NÉCROLOGIE : CHARLES DEFODON

Le monde de l’enseignement primaire vient de faire une grande perte dans la personne de M. Charles Defodon, membre du Conseil supérieur de l’instruction publique, décédé le mois dernier. Originaire de Rouen, il avait fait de brillantes études au lycée de sa ville natale et les avait complétées au lycée Louis-le-Grand à Paris. Quelque temps secrétaire de Victor Cousin, il n’avait pas tardé à entrer dans l’enseignement vers lequel le portait un instinct irrésistible. Les questions de pédagogie l’intéressaient au plus haut degré ; il ne tarda pas y devenir un maître écouté. Collaborateur, puis directeur du Manuel général de l’instruction primaire, il a pendant de longues années parlé du haut de cette tribune à des milliers d’instituteurs et d’institutrices, auxquels il prodiguait les conseils les plus sages, auxquels il donnait des indications pratiques, une direction, une aide qui ont rendu les plus grands services.

Consigne: Reproduisez intégralement la nécrologie de Charles Defodon, sans en modifier un seul mot.

Lignes répertoriées:

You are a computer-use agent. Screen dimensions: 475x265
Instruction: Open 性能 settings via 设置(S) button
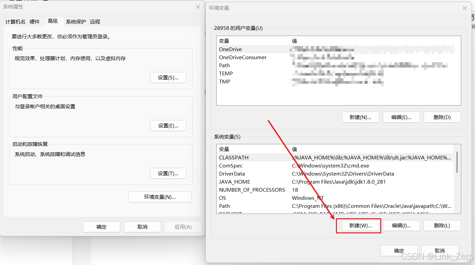click(168, 77)
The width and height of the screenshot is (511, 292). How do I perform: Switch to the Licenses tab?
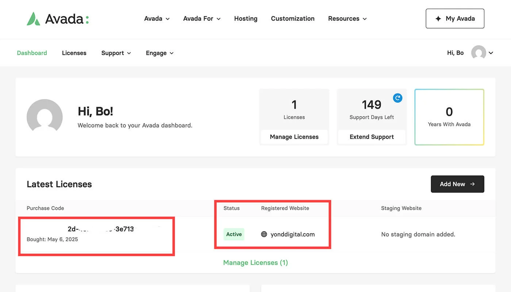[74, 53]
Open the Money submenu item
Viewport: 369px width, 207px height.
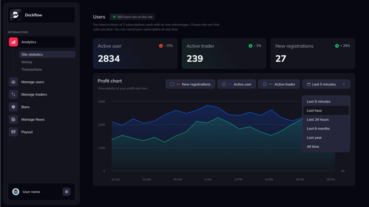27,62
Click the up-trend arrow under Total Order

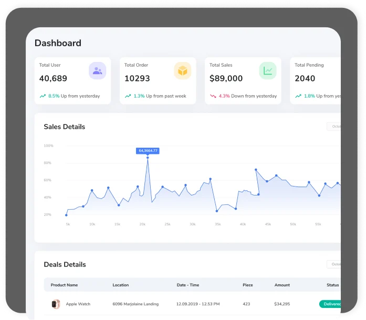[128, 96]
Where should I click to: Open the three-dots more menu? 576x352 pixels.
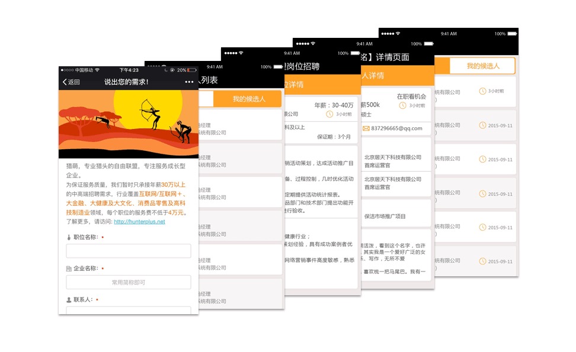point(189,82)
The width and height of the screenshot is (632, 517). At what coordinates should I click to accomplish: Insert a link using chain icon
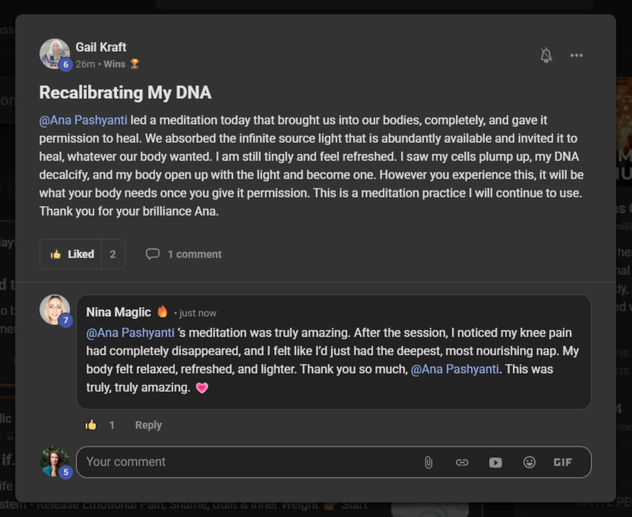[x=462, y=462]
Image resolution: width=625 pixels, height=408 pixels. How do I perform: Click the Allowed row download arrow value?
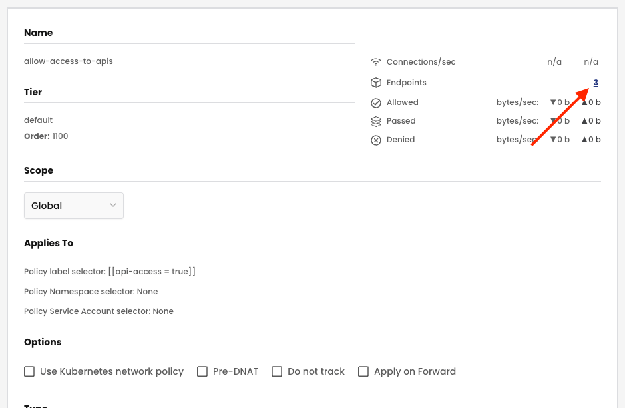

Résultat attendu:
NÉCROLOGIE : CHARLES DEFODON

Le monde de l’enseignement primaire vient de faire une grande perte dans la personne de M. Charles Defodon, membre du Conseil supérieur de l’instruction publique, décédé le mois dernier. Originaire de Rouen, il avait fait de brillantes études au lycée de sa ville natale et les avait complétées au lycée Louis-le-Grand à Paris. Quelque temps secrétaire de Victor Cousin, il n’avait pas tardé à entrer dans l’enseignement vers lequel le portait un instinct irrésistible. Les questions de pédagogie l’intéressaient au plus haut degré ; il ne tarda pas y devenir un maître écouté. Collaborateur, puis directeur du Manuel général de l’instruction primaire, il a pendant de longues années parlé du haut de cette tribune à des milliers d’instituteurs et d’institutrices, auxquels il prodiguait les conseils les plus sages, auxquels il donnait des indications pratiques, une direction, une aide qui ont rendu les plus grands services.